*Stored data entries:*
BEGIN
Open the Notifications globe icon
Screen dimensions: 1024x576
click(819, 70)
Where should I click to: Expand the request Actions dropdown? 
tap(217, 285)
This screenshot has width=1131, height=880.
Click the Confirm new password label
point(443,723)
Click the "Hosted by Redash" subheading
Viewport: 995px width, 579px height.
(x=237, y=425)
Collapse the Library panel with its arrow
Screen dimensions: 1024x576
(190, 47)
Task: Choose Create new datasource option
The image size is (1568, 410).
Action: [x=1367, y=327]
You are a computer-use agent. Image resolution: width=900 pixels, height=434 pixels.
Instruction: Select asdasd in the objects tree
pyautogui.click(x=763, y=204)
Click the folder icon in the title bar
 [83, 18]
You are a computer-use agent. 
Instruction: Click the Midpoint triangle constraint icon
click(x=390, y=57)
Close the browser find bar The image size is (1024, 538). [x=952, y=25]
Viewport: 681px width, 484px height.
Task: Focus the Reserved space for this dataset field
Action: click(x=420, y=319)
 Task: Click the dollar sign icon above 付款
END
*Try it:* Your output must contain exactly the lines from the one containing "Click the Confirm new password label" to the final line of the data above, and no other text.

*Exercise solution:*
Click the Confirm new password label
point(443,723)
Click the "Hosted by Redash" subheading
Viewport: 995px width, 579px height.
(x=237, y=425)
Collapse the Library panel with its arrow
Screen dimensions: 1024x576
(190, 47)
Task: Choose Create new datasource option
The image size is (1568, 410).
Action: [x=1367, y=327]
You are a computer-use agent. Image resolution: width=900 pixels, height=434 pixels.
Instruction: Select asdasd in the objects tree
pyautogui.click(x=763, y=204)
Click the folder icon in the title bar
 [83, 18]
You are a computer-use agent. 
Instruction: Click the Midpoint triangle constraint icon
click(x=390, y=57)
Close the browser find bar The image size is (1024, 538). [x=952, y=25]
Viewport: 681px width, 484px height.
Task: Focus the Reserved space for this dataset field
Action: click(x=420, y=319)
 Task: Click the dollar sign icon above 付款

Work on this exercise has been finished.